Programação Cultural e Geração de Renda
O projeto "Águas de Iemanjá" teve início em 21 de janeiro, data que marca o Dia Nacional de Combate à Intolerância Religiosa, estendendo-se até 28 de fevereiro. No Terreiro de Candomblé Ilê Odé Oyá, em Palmas, são realizadas oficinas focadas na valorização dos saberes tradicionais e na geração de trabalho e renda. As atividades incluem ensino de ritmos, cantigas e danças de terreiro, gastronomia afro-brasileira e confecção de roupas tradicionais.
Em 22 de fevereiro, o mesmo espaço sediou a Roda de Conversa com Sacerdotes e Sacerdotisas, um evento que reuniu líderes de casas de matriz africana do Tocantins, São Paulo e Goiás para promover o intercâmbio de conhecimentos e o diálogo religioso.

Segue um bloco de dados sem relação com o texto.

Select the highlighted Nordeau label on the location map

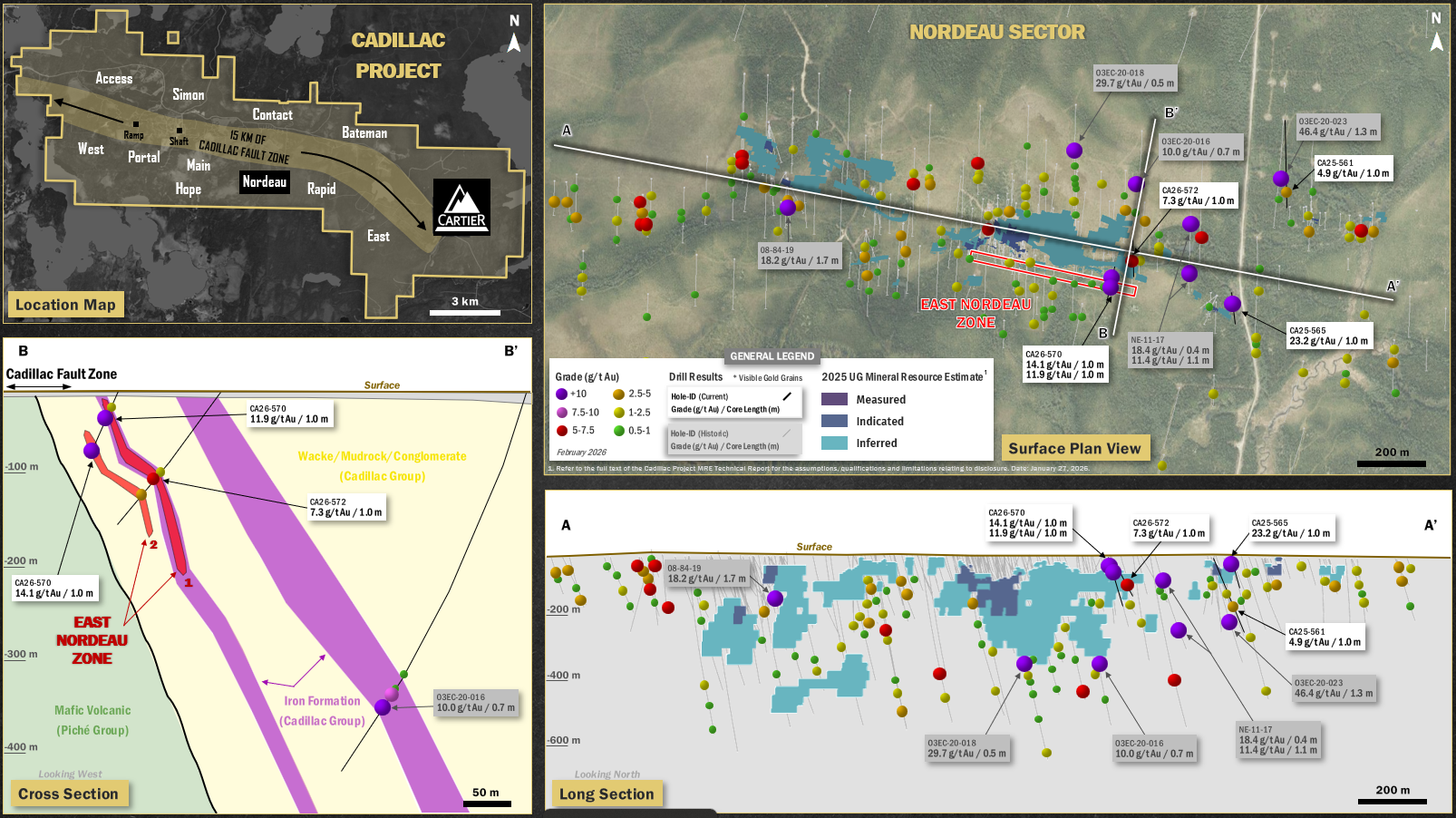click(265, 182)
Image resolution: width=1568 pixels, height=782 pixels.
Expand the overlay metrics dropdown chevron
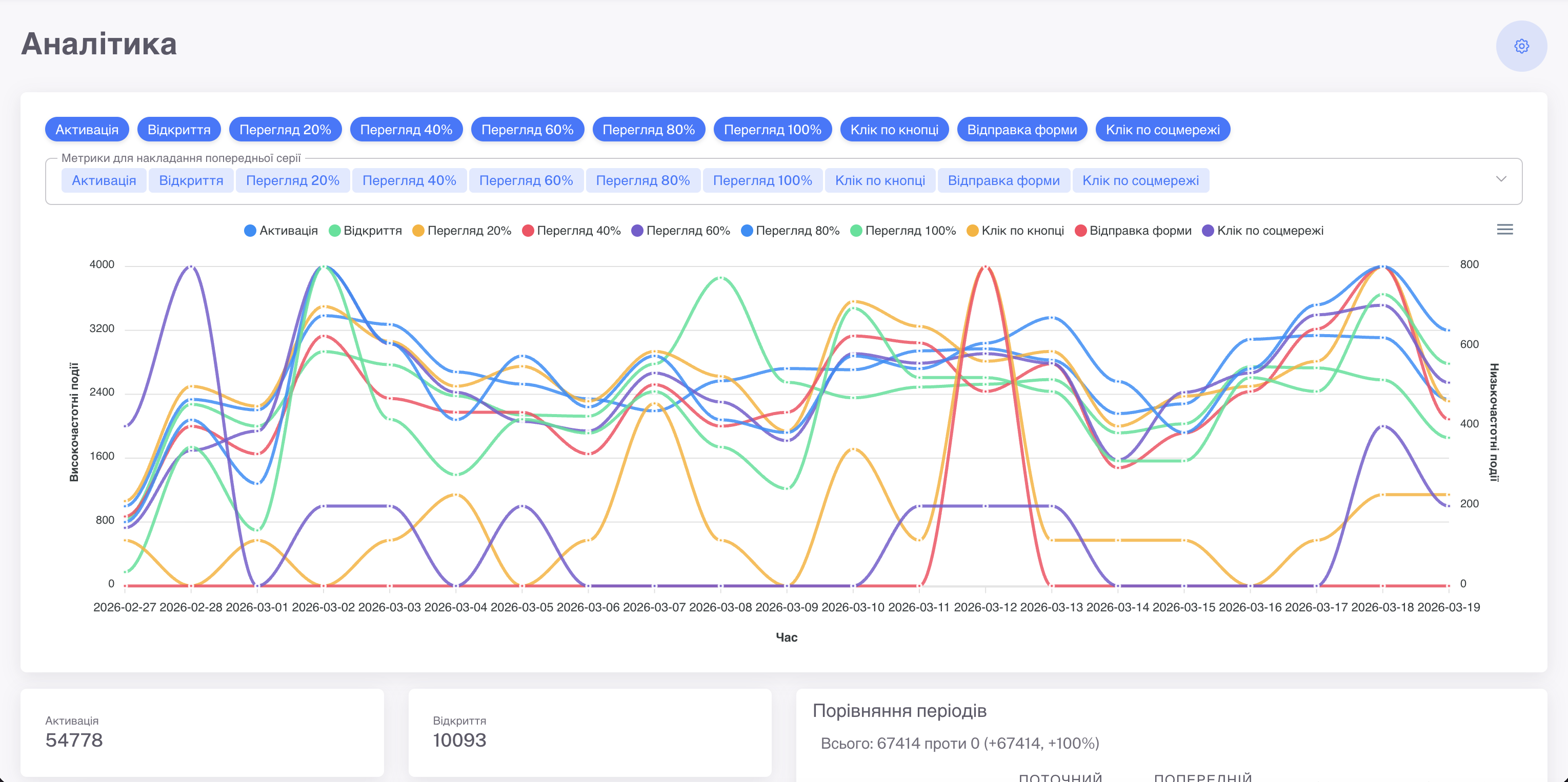[x=1501, y=179]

A culminância do projeto está agendada para 28 de fevereiro, com o "Terceiro Presente de Iemanjá". A programação para este dia inclui uma alvorada no terreiro, uma procissão em carreata que se dirige até a Praia da Graciosa e uma grande celebração cultural às margens do Rio Tocantins. O evento contará com rituais, manifestações afro-brasileiras, apresentações culturais e a tradicional entrega dos presentes de Iemanjá nas águas do rio.

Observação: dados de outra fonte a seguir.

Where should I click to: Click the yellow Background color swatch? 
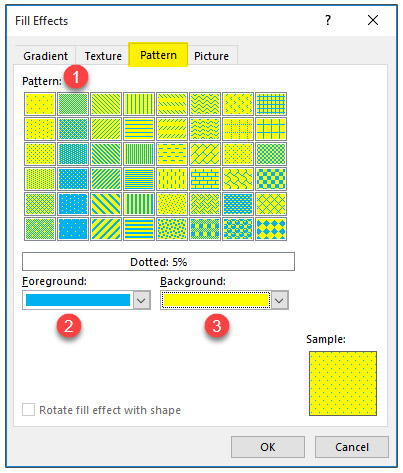click(x=216, y=300)
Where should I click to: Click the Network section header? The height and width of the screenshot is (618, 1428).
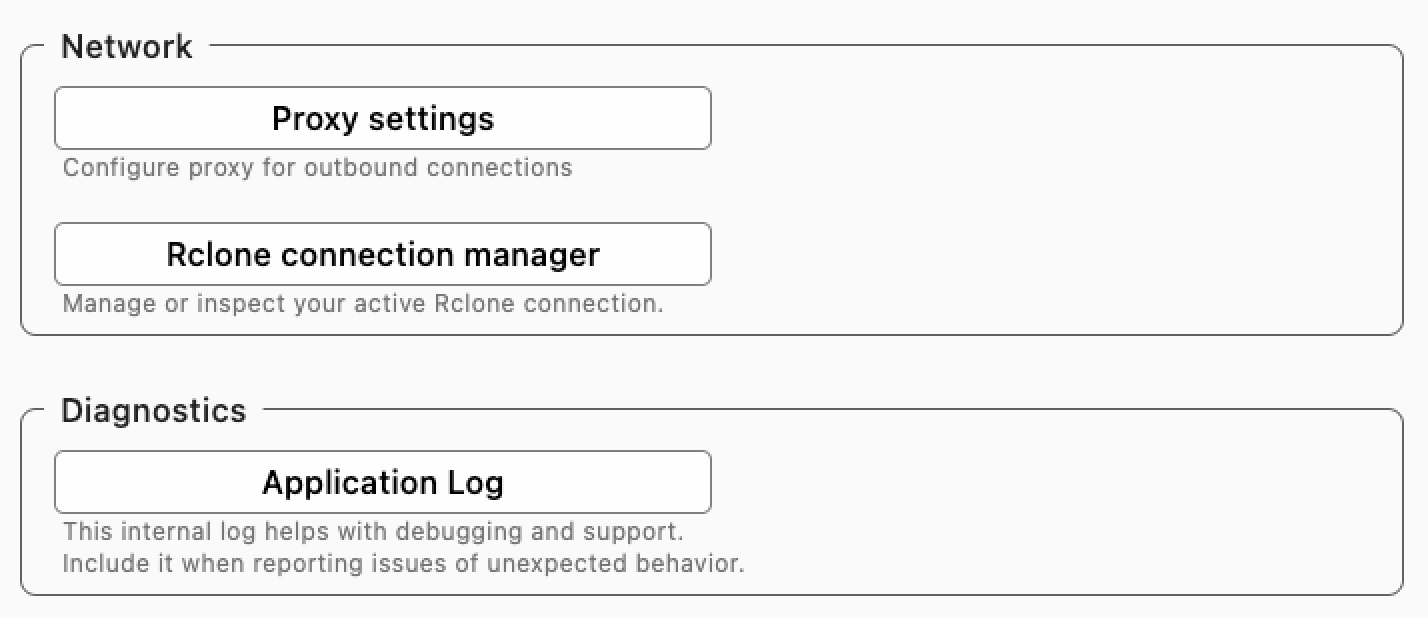coord(127,46)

Reconhecimento Institucional e Depoimentos
A Festa de Iemanjá passa a integrar oficialmente o Calendário Cultural do Estado do Tocantins a partir deste ano, resultado de um processo que inclui análise técnica realizada pela Secretaria de Estado da Cultura ao longo de 2025 para plena integração em 2026. O Babalorixá William Vieira de Oliveira, coordenador geral do projeto e dirigente espiritual do Ilê Odé Oyá, destacou o caráter amplo da iniciativa: “O projeto é um gesto coletivo de resistência e afirmação cultural. Celebrar Iemanjá é lutar pelo direito à fé, à memória e à dignidade dos povos de terreiro”.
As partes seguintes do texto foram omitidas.